International

L'âge pour toucher la retraite d'État au Royaume-Uni devrait passer à 69 ans vers la fin des années 2040 contre 65 actuellement, a annoncé mercredi le ministre des Finances, George Osborne. "C'est une des décisions difficiles que doit prendre un gouvernement s'il veut sérieusement contrôler les dépenses publiques", a-t-il déclaré à l'occasion de son traditionnel discours d'automne sur l'économie et le budget.

L'âge de la retraite, qui progresse en fonction de l'espérance de vie, sera dans un premier temps relevé à 68 ans au milieu des années 2030, une accélération par rapport à l'objectif initial de 2046, a indiqué le Chancelier de l'Echiquier. 

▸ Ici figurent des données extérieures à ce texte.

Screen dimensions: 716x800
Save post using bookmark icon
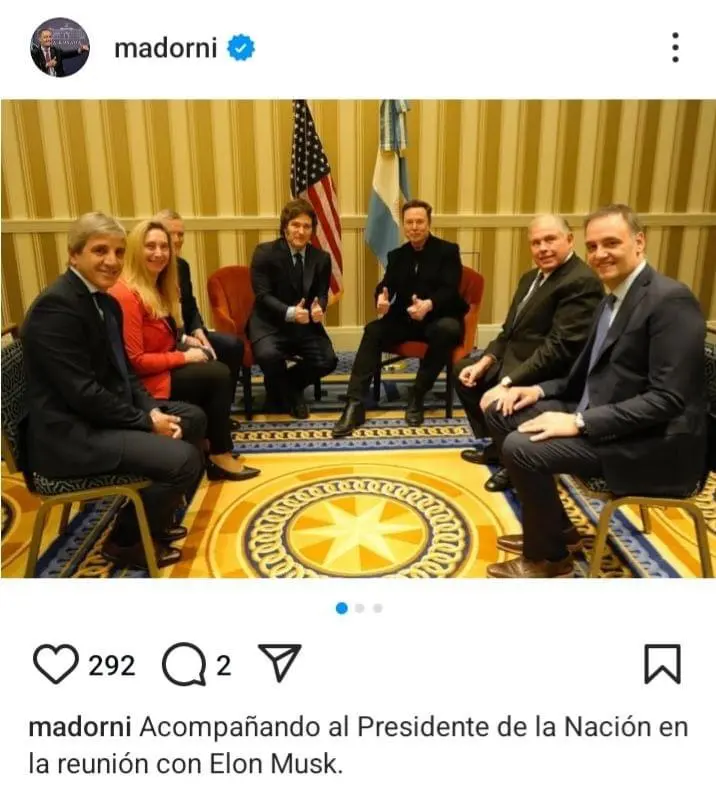pos(662,664)
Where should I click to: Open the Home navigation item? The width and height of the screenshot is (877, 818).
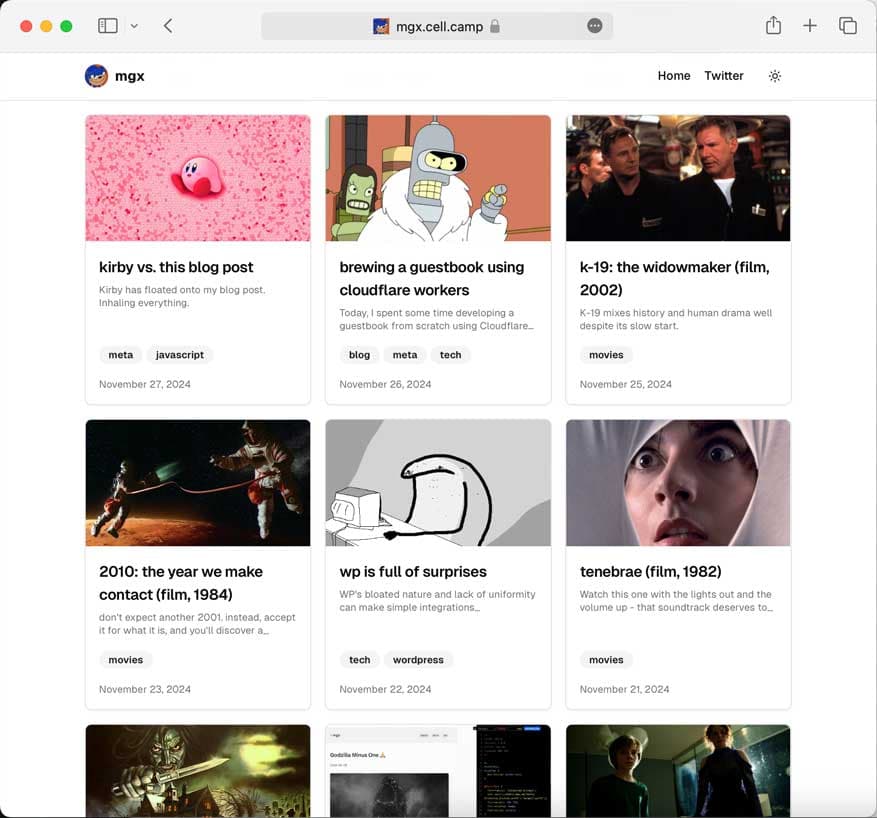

Ces mesures, qui s'ajoutent à une précédente réforme des retraites annoncée en 2011, devraient permettre d'économiser 500 milliards de livres (un peu plus de 600 milliards d'euros) au total, selon le ministre. Le calendrier exact de cette réforme des retraites doit encore être précisé, en prenant notamment en compte les futures estimations d'espérance de vie.

La retraite d'Etat britannique, très faible, ne dépasse pas les 475 livres par mois (570 euros) et de nombreux salariés cotisent donc aussi à un fonds de pension. Elle doit être relevée de 2,95 livres par semaine à partir d'avril prochain, a indiqué M. Osborne.

Une révision à la hausse des prévisions de croissance

Le ministre britannique des Finances, George Osborne, a également annoncé une révision en forte hausse des prévisions de croissance et une amélioration des prévisions de déficit et de dette. La croissance devrait s'inscrire à 1,4% cette année, contre 0,6% prévu lors du budget en mars, et à 2,4% en 2014 contre 1,8%, a déclaré le chancelier de l'Echiquier devant la Chambre des communes. En 2015 et 2016, elle devrait s'élever à 2,2% et 2,6%.

Tirée par l'activisme de la Banque d'Angleterre, qui a injecté des liquidités massives dans le système financier, et un redémarrage sur les chapeaux de roues de la consommation et du marché immobilier, l'économie britannique a rebondi de manière spectaculaire depuis le début de l'année. Grâce à cette vigoureuse reprise économique, le déficit, attendu à 6,8% cette année, devrait reculer plus vite que prévu et le pays devrait dégager un "petit" excédent budgétaire en 2018/2019, soit un "an plus tôt" que prévu en mars, a ajouté M. Osborne. Le ratio dette/PIB devrait lui commencer à reculer à partir de 2016/2017, également "un an plus tôt" que prévu en mars.

"Le plan économique de la Grande-Bretagne fonctionne" grâce aux "sacrifices du peuple britannique" mais "le travail n'est pas terminé", a clamé M. Osborne. "Oui, le déficit est en baisse mais il est toujours beaucoup trop élevé et nous prenons aujourd'hui de nouvelles décisions difficiles", a martelé le ministre qui a informé les ministères de la nécessité de couper globalement leurs budgets d'un milliard de livres (1,2 milliard d'euros) supplémentaire tous les ans durant trois ans.